7th President of Radford University
- In office July 1, 2016 – June 30, 2021
- Preceded by: Penelope W. Kyle
- Succeeded by: Carolyn Ringer Lepre (interim)

10th President of West Virginia State University
- In office July 1, 2012 – July 30, 2016
- Preceded by: Hazo W. Carter
- Succeeded by: Anthony L. Jenkins

Personal details
- Born: Brian Hemphill
- Spouse: Marisela Rosas Hemphill
- Alma mater: St. Augustine's University (B.A.) Iowa State University (M.S.) University of Iowa (Ph.D)

= Brian Hemphill =

American academic administrator

Brian O. Hemphill is an American academic administrator, researcher, author and the current president of Old Dominion University, his third university presidency in a decade. Before taking the role at ODU, Hemphill was president of Radford University and West Virginia State University. On February 12, 2021, Dr. Hemphill was announced as the 9th president of Old Dominion University in Norfolk, Virginia. He had become president of West Virginia State University in 2012 and of Radford in 2016.
Before the West Virginia position, he had been vice president for student affairs and enrollment management at Northern Illinois University, where he received several student and professional awards, and was praised for his work in the aftermath of a 2008 campus mass shooting. He later edited a book on campus violence as well as presenting papers on leadership and crisis management in higher education.

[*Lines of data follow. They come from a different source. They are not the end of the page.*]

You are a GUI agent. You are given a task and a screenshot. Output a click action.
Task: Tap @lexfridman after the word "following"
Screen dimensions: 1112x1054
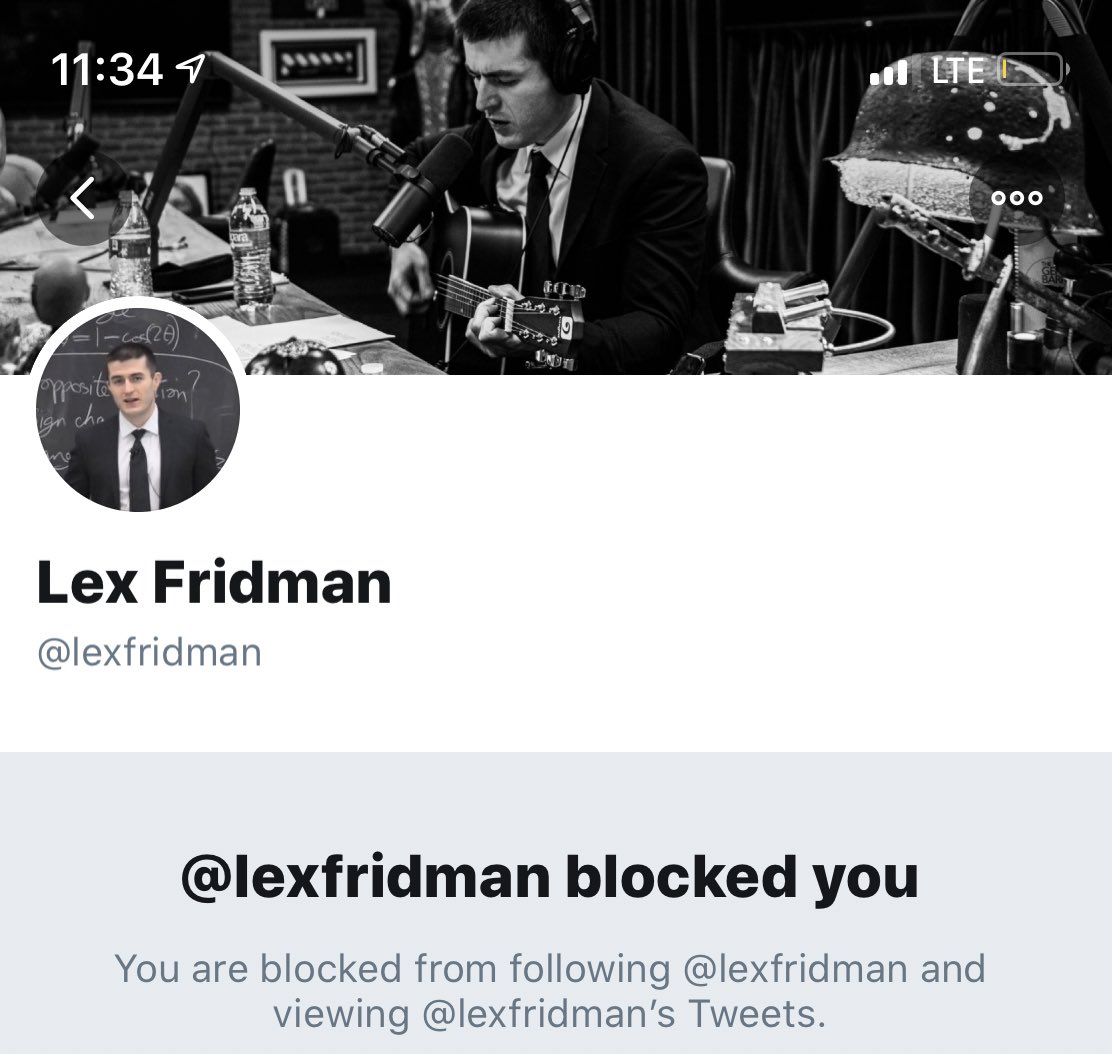[x=795, y=969]
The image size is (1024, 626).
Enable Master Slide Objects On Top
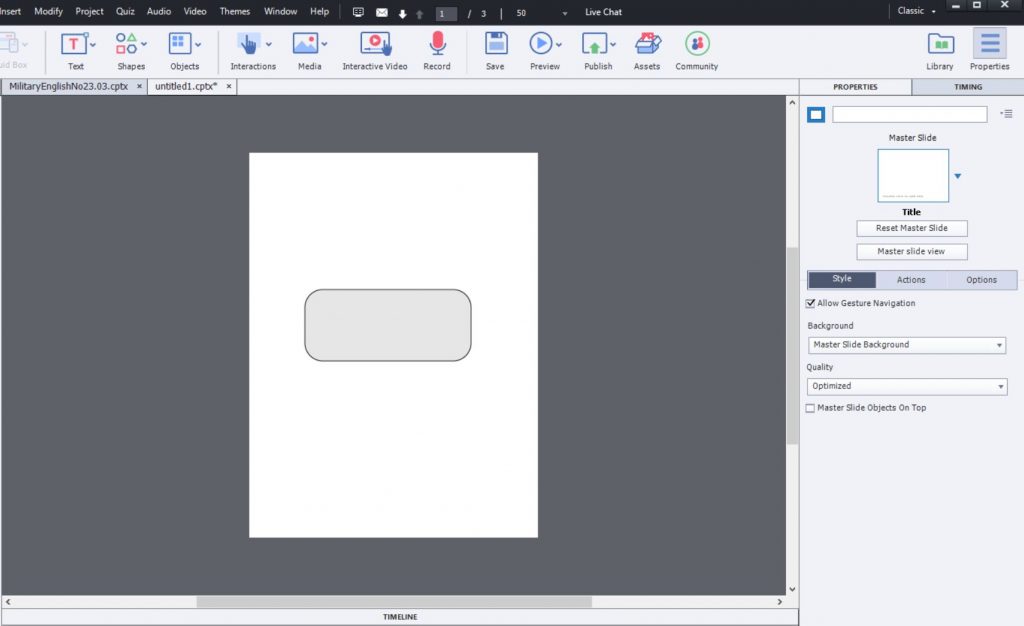coord(810,407)
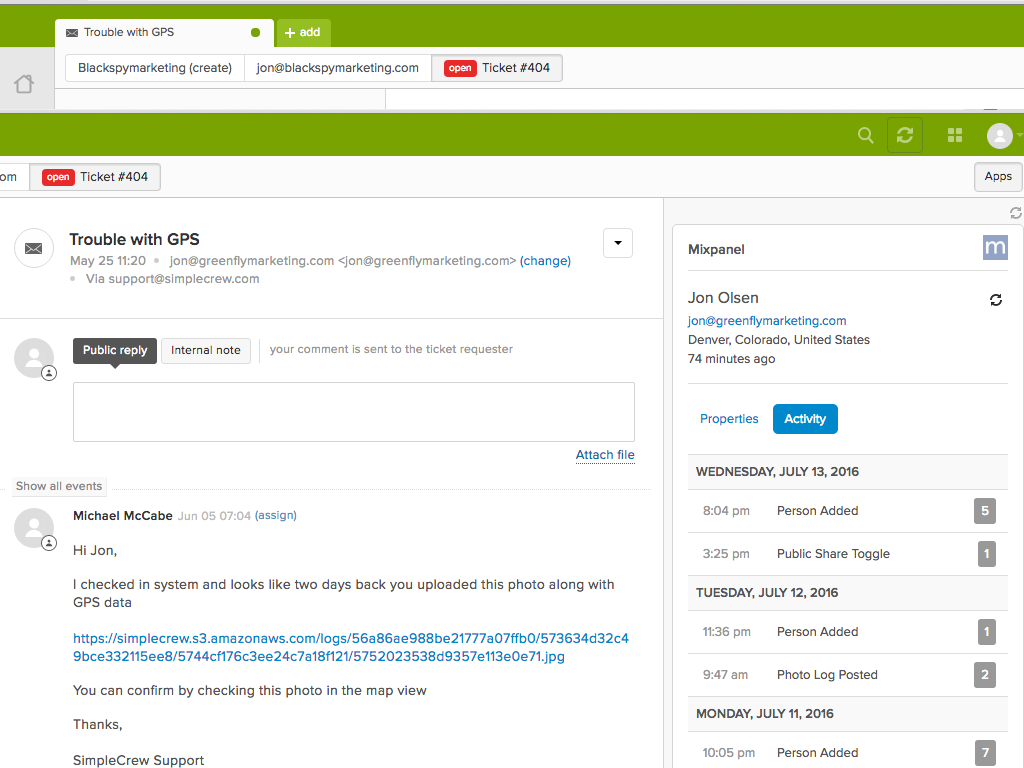Click the Mixpanel logo icon
The height and width of the screenshot is (768, 1024).
click(995, 248)
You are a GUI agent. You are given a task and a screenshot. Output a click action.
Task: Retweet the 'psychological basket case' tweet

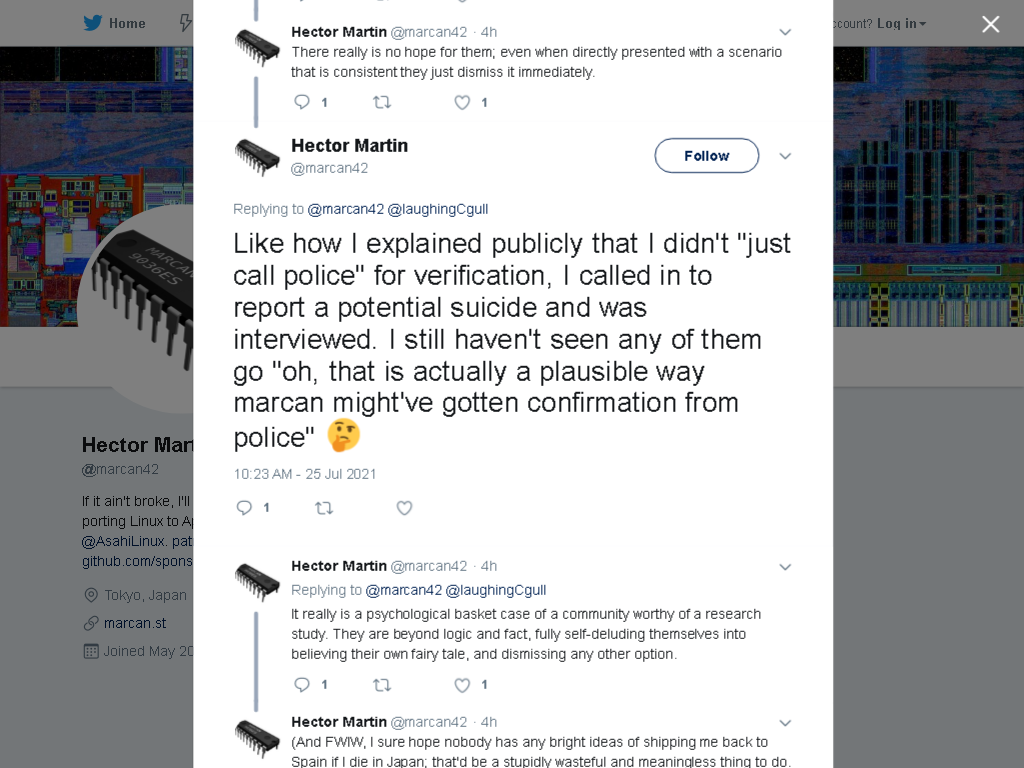pyautogui.click(x=382, y=685)
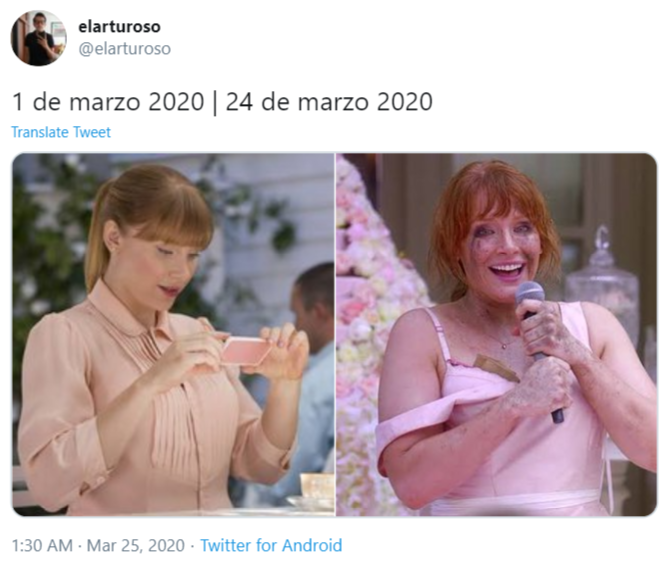Screen dimensions: 667x571
Task: Open the right photo with pink dress
Action: (496, 334)

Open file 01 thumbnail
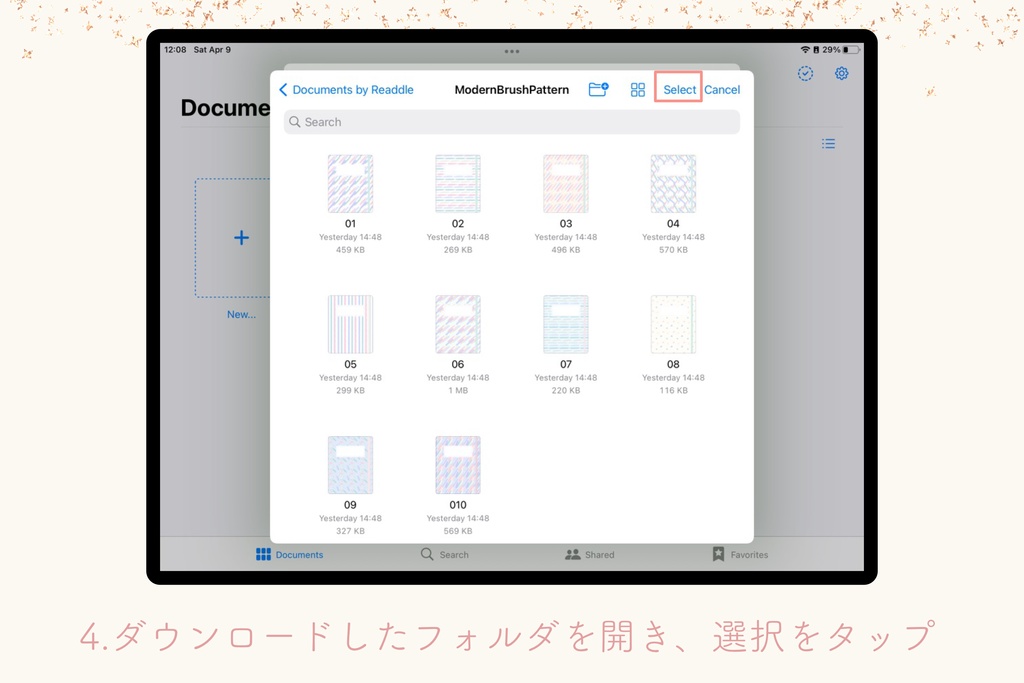pos(350,183)
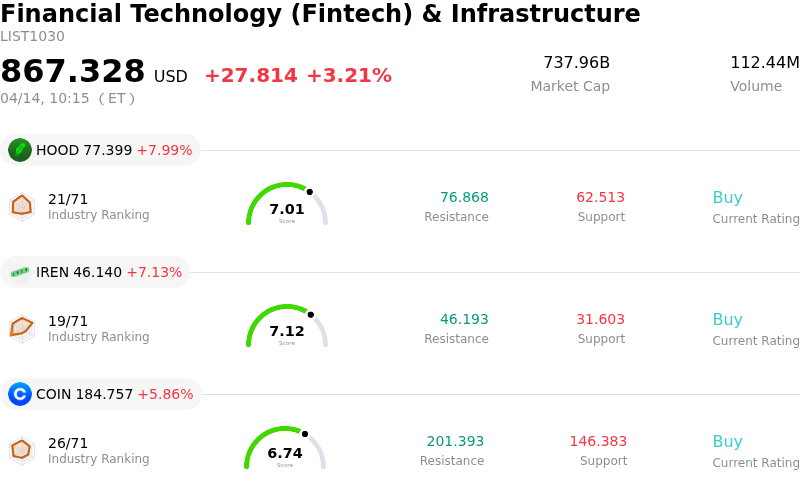The image size is (800, 488).
Task: Click the Fintech & Infrastructure sector title
Action: 320,14
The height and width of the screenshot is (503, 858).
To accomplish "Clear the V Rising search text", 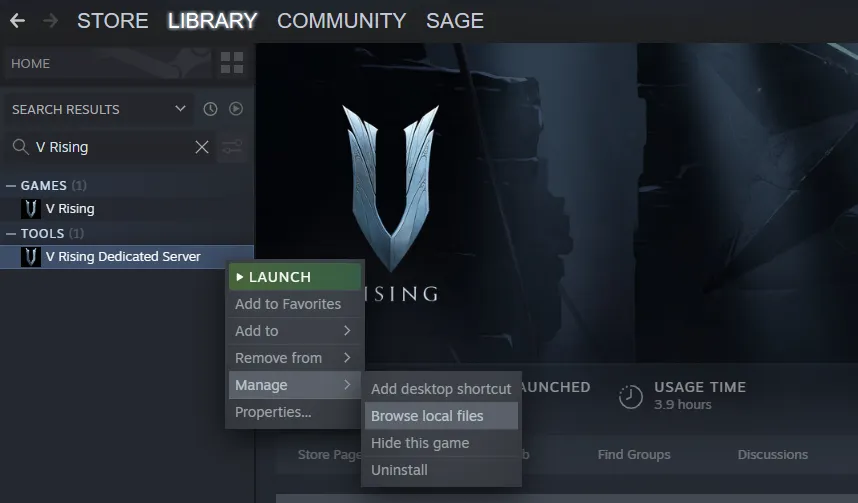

Hemphill's leadership at ODU has been marked by controversy over the university's expansion of accelerated online courses, culminating in a 2026 vote of no confidence by the Faculty Senate despite continued support from the Board of Visitors.

==Education==
In 1992, Hemphill received a B.A. in organizational communication from St. Augustine's University. In 1994, he earned an M.S. in journalism and mass communication from Iowa State University. In 1998, he earned a Ph.D. in higher education administration and policy studies at the University of Iowa.